R/rgccad.R

Defines functions rgccad

#' Regularized Generalized Canonical Correlation Analysis (RGCCA) is a
#' generalization of regularized canonical correlation analysis to three or more
#' sets of variables.
#' @details
#' Given \eqn{J} matrices
#' \eqn{\mathbf{X_1}, \mathbf{X_2}, ..., \mathbf{X_J}}{X1, X2, ..., XJ} that
#' represent \eqn{J} sets of variables observed on the
#' same set of \eqn{n} individuals. The matrices
#' \eqn{\mathbf{X_1}, \mathbf{X_2}, ..., \mathbf{X_J}}{X1, X2, ..., XJ}
#' must have the same number of rows, but may (and usually will) have different
#' numbers of columns. The aim of RGCCA is to study  the relationships between
#' these \eqn{J} blocks of variables. It constitutes a general framework for
#' many multi-block data analysis methods. It combines the power of multi-block
#' data analysis methods (maximization of well identified criteria) and the
#' flexibility of PLS path modeling (the researcher decides which blocks are
#' connected and which are not). Hence, the use of RGCCA requires the
#' construction (user specified) of a design matrix,
#' (\eqn{\mathbf{connection}}{connection}), that characterize the connections
#' between blocks. Elements of the (symmetric) design matrix
#' \eqn{\mathbf{connection} = (c_{jk})}{connection = (c_jk)} is positive;
#' but usually equal to 1
#' if block \eqn{j} and block \eqn{k} are connected, and 0 otherwise. The
#' objective is to find a stationnary point related to the RGCCA optimization
#' problem. The function rgccad() implements a globally convergent algorithm
#' (i.e. monotone convergence that hits at convergence a stationary point).

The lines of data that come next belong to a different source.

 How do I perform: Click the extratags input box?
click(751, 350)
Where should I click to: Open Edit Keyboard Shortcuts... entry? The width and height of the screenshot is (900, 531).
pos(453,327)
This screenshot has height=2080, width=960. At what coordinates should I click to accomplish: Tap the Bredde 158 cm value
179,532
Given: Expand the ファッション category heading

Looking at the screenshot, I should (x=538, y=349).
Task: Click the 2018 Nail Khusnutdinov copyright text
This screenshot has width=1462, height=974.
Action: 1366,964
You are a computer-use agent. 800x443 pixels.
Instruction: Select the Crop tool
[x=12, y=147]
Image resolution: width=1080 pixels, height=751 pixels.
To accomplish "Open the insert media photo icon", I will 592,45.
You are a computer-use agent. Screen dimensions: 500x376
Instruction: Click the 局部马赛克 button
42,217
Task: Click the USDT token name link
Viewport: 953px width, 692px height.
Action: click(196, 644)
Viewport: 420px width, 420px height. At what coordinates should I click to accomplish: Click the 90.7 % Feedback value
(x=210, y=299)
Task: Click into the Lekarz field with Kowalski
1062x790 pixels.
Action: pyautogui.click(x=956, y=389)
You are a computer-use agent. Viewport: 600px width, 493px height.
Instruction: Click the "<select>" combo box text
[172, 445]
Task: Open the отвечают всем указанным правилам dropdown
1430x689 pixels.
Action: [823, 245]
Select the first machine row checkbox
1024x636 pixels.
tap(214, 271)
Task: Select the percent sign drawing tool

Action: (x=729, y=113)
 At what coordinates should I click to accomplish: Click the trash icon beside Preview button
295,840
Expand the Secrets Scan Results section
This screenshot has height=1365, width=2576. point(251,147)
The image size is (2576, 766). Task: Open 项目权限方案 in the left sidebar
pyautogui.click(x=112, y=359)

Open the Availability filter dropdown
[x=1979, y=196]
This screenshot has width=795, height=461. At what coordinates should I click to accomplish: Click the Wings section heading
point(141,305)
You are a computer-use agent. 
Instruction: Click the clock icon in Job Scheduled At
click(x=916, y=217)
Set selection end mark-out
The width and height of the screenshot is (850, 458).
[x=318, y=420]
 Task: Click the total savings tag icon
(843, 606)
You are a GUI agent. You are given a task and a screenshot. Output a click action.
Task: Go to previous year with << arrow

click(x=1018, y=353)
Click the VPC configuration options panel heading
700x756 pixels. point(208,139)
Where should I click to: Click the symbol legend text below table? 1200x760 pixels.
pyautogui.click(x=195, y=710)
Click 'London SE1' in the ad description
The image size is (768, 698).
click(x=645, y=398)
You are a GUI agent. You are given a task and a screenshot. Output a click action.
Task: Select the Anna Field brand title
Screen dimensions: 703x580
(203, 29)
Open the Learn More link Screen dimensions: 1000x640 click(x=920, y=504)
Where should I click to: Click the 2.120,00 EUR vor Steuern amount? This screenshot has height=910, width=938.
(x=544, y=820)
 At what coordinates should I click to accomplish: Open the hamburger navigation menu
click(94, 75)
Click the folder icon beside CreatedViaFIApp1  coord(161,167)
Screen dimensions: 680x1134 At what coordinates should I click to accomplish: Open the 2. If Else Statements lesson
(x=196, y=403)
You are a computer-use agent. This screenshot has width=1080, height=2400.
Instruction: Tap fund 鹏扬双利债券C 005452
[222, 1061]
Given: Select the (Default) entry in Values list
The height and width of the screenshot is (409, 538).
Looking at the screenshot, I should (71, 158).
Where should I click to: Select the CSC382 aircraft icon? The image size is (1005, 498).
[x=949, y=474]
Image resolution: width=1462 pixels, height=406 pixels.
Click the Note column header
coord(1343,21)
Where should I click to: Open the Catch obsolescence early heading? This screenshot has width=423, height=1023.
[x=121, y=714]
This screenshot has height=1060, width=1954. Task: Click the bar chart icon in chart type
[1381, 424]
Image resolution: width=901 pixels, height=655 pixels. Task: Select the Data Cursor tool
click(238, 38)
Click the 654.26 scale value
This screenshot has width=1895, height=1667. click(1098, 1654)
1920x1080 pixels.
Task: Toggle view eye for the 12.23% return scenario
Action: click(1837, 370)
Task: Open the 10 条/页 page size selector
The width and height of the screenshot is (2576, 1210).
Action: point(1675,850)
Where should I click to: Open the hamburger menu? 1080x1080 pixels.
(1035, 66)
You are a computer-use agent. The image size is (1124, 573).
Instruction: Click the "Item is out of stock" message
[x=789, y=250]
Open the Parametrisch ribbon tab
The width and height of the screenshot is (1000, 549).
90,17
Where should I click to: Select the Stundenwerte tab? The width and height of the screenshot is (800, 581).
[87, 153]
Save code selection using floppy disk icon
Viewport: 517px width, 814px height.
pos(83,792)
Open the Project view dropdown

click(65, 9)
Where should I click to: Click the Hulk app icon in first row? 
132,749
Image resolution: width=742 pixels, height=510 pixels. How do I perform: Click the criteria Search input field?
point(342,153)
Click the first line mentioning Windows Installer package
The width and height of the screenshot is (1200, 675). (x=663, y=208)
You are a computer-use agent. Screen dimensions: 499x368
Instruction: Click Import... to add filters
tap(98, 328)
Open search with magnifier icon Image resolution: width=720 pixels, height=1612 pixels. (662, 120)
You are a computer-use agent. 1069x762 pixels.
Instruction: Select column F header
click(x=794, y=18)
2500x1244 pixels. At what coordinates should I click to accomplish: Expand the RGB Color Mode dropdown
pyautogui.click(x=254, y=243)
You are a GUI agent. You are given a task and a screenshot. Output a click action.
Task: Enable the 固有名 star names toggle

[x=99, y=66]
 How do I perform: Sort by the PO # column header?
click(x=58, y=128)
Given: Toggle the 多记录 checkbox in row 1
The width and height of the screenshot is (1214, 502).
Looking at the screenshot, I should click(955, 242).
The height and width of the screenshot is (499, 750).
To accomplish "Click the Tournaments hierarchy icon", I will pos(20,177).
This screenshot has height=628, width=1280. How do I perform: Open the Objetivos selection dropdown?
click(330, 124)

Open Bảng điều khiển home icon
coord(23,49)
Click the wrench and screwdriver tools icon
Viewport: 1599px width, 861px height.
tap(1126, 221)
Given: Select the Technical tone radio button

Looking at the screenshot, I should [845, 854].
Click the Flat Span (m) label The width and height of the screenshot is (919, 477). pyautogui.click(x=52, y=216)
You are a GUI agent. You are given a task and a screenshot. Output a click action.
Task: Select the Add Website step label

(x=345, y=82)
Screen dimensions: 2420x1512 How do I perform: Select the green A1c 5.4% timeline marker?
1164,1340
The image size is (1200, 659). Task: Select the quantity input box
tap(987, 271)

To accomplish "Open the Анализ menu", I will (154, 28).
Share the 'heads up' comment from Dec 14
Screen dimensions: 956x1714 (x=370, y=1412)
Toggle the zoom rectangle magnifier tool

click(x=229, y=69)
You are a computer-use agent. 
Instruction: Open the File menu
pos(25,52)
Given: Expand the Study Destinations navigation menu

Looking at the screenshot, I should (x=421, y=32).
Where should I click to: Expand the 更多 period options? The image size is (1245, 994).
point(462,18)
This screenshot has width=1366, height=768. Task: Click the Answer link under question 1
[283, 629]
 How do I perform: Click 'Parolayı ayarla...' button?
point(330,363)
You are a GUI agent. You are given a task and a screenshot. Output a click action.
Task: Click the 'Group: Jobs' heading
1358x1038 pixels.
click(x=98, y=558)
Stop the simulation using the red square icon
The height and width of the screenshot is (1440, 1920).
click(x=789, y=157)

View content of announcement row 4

#' Moreover, depending on the dimensionality of each block
#' \eqn{\mathbf{X}_j}{Xj},
#' \eqn{j = 1, \ldots, J}{j = 1, ..., J}, the primal (when \eqn{n > p_j})
#' algorithm or
#' the dual (when \eqn{n < p_j}) algorithm is used (see Tenenhaus et al. 2015).
#' Moreover, by deflation strategy, rgccad() allows to compute several RGCCA
#' block components (specified by ncomp) for each block. Using deflation, within
#' each block, block components are guaranteed to be orthogonal. The so-called
#' symmetric deflation is considered in this implementation, i.e. each block is
#' deflated with respect to its own component. It should be noted that the
#' numbers of components per block can differ from one block to another.
#' The rgcca() function can handle missing values using a NIPALS type algorithm
#' (non-linear iterative partial least squares algorithm) as described in
#' (Tenenhaus et al, 2005).
#' @inheritParams rgcca
#' @param na.rm If TRUE, runs rgcca only on available data.
#' @param disjunction If TRUE, the response block is a one-hot encoded
#' qualitative block.
#' @return \item{Y}{A list of \eqn{J} elements. Each element of the list is a
#' matrix that contains the RGCCA block components for the corresponding block.}
#' @return \item{a}{A list of \eqn{J} elements. Each element of the list \eqn{a}
#' is a matrix of block weight vectors for the corresponding block.}
#' @return \item{astar}{A list of \eqn{J} elements. Each column of astar[[j]] is
#' a vector such that Y[[j]][, h] = blocks[[j]] \%*\% astar[[j]][, h].}
#' @return \item{tau}{Either a \eqn{1 \times J}{1 x J} vector or a
#' \eqn{\mathrm{max}(ncomp) \times J}{max(ncomp) x J} matrix containing the
#' values of the regularization parameters. tau varies from 0
#' (maximizing the correlation) to 1 (maximizing the covariance).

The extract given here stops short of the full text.